* [Description of the task] Report only the number of lines in the entries below that contain the string "position". Case counts when matching.

Stored entries
******************************

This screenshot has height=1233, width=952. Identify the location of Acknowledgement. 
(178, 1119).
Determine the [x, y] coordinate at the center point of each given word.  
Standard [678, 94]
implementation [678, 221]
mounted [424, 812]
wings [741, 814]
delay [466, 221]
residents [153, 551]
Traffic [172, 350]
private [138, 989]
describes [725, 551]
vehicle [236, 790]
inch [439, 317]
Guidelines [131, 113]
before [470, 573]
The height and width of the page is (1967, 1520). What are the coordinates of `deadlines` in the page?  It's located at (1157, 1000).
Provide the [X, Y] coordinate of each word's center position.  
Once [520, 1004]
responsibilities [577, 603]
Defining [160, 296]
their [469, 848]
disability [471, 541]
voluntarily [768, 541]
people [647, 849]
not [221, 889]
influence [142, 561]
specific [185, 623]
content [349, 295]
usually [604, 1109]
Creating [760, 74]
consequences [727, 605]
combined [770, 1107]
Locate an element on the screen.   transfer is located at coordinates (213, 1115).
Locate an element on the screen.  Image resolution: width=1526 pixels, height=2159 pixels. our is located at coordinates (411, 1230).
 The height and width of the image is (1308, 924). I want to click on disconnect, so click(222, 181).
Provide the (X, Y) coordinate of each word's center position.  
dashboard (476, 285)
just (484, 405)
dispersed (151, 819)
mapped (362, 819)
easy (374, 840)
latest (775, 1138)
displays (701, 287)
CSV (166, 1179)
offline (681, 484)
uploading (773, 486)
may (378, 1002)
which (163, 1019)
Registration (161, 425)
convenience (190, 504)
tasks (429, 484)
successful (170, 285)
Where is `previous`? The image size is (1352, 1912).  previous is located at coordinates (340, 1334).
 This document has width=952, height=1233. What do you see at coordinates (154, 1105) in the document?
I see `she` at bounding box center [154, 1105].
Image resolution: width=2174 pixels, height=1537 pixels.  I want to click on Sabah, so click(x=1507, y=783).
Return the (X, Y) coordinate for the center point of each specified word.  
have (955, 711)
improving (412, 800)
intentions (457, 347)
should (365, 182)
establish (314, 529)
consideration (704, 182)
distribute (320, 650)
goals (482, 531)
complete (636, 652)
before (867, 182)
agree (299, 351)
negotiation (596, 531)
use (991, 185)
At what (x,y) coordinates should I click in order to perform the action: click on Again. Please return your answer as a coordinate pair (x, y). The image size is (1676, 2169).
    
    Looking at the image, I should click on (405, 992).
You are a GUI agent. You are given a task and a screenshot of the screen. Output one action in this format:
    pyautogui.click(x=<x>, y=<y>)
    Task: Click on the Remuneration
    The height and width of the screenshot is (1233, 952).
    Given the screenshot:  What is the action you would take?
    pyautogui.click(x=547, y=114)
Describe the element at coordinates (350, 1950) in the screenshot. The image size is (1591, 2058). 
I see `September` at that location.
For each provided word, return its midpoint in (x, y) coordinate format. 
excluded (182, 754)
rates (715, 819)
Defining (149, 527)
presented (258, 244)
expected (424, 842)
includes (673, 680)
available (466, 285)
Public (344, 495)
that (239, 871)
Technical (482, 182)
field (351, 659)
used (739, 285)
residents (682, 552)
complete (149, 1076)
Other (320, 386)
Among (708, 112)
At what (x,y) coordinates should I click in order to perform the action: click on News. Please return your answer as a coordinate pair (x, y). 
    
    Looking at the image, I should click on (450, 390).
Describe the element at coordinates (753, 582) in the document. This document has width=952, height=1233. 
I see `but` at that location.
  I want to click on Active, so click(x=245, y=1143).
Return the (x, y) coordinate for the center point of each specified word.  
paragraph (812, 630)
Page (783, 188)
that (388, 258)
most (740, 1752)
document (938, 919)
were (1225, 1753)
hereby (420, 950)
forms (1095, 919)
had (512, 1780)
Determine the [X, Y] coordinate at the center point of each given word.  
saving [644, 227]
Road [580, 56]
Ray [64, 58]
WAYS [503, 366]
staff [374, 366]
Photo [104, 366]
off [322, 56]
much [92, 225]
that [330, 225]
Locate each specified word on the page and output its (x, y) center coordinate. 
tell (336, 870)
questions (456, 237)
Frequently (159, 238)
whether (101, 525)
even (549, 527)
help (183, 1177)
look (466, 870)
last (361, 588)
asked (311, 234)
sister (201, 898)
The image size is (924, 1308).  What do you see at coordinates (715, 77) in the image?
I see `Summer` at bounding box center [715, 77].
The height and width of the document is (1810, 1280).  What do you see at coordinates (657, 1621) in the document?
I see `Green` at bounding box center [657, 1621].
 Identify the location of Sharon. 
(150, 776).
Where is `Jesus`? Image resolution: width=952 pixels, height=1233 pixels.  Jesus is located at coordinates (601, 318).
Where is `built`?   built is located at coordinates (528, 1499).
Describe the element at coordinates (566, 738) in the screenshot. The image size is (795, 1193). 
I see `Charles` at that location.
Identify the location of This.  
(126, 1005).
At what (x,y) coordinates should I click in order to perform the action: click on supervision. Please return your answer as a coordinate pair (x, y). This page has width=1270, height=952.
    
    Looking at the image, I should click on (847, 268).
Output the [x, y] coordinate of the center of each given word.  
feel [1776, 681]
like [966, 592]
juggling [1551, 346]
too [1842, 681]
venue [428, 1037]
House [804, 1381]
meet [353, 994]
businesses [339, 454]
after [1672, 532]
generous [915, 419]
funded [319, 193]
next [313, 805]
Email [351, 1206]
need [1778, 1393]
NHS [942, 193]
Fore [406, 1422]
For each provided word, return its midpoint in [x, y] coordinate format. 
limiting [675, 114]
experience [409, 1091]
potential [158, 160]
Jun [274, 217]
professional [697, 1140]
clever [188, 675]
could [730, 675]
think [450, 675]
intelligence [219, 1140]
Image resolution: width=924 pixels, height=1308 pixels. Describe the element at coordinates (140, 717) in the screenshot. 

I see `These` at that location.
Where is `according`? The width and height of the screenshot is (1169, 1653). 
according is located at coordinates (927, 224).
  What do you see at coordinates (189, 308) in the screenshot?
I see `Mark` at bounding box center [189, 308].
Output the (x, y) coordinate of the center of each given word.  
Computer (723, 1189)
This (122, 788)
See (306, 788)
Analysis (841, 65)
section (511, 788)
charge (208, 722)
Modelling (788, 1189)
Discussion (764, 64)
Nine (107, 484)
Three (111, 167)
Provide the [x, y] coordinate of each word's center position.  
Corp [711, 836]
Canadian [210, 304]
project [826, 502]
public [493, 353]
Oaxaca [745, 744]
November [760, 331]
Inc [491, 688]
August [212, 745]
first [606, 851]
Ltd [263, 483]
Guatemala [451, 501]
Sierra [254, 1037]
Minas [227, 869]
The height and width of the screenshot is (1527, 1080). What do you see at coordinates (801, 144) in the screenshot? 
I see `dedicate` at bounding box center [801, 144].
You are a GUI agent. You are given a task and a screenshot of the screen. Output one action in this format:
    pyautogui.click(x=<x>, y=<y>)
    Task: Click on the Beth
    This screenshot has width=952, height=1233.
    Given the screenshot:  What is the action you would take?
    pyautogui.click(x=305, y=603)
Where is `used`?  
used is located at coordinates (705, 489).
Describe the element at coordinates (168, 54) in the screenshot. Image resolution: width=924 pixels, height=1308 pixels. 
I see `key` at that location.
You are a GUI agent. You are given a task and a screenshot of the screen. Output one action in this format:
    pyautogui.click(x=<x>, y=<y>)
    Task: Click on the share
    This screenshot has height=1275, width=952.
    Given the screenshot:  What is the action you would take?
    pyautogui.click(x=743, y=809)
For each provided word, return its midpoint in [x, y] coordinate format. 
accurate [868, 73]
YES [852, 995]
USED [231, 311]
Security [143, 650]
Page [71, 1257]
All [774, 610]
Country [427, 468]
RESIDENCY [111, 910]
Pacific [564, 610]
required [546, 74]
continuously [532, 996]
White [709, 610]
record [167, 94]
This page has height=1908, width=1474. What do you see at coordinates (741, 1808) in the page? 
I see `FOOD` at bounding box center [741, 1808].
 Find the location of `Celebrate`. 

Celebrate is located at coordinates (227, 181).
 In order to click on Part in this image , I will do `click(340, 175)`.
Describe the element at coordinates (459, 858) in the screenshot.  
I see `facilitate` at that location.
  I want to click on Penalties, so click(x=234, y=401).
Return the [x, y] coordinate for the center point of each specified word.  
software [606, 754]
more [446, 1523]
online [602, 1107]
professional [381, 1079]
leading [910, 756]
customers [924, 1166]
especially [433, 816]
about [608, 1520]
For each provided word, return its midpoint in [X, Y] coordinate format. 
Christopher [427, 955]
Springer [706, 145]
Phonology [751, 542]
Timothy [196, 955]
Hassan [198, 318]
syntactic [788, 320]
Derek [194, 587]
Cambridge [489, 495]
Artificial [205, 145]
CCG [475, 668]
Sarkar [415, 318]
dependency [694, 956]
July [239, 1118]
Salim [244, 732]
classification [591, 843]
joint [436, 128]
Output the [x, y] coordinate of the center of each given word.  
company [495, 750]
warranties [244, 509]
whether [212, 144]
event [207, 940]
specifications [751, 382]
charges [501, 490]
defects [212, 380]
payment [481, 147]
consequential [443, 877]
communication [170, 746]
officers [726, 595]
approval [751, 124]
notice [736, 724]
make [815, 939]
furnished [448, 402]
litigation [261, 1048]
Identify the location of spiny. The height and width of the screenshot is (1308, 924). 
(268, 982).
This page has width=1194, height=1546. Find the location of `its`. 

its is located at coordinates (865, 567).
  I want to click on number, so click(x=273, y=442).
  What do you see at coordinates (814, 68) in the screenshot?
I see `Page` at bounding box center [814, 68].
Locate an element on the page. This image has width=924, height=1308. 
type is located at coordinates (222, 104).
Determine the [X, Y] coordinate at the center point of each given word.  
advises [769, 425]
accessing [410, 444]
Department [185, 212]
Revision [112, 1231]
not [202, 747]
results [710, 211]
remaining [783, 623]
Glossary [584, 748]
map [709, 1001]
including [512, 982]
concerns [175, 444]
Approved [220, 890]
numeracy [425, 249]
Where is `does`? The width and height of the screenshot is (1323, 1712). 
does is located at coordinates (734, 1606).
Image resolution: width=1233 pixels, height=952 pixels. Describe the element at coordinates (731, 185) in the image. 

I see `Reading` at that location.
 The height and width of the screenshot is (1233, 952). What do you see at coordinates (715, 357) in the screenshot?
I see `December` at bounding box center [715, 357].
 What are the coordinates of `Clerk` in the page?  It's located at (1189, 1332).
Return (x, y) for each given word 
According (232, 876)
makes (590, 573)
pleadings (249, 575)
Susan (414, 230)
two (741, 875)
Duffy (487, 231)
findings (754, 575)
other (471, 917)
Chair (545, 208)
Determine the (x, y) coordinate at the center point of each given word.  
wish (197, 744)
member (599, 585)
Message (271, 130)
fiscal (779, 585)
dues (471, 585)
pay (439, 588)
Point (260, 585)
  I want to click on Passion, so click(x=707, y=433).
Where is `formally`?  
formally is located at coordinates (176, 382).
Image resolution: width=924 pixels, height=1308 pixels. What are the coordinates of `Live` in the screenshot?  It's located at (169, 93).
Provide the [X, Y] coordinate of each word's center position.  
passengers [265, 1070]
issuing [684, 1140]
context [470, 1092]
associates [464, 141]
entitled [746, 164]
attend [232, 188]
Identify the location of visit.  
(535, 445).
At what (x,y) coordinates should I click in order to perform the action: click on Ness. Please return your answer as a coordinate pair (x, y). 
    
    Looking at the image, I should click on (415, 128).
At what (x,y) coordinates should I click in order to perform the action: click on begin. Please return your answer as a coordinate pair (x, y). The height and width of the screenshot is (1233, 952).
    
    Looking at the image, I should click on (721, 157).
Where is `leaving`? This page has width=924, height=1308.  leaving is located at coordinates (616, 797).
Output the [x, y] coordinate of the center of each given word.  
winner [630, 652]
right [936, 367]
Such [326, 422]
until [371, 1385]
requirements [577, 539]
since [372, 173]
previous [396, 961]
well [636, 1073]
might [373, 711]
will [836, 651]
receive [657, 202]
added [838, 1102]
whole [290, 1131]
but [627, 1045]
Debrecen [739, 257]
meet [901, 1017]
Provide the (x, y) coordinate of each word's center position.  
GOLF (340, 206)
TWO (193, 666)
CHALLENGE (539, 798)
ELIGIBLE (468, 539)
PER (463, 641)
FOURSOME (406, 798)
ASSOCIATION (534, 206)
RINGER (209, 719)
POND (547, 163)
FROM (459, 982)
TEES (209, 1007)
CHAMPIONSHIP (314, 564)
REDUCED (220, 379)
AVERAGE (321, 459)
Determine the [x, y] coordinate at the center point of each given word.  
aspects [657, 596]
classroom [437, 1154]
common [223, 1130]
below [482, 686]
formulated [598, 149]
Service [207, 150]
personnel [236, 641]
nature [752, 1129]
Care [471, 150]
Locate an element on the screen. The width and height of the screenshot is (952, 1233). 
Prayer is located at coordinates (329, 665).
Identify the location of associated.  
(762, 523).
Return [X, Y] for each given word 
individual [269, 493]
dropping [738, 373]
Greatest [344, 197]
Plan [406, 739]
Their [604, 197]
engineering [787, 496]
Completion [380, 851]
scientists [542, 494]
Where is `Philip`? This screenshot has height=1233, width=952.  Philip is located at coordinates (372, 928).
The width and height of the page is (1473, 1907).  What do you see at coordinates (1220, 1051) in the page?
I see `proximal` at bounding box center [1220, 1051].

******************************

* [Final answer] 5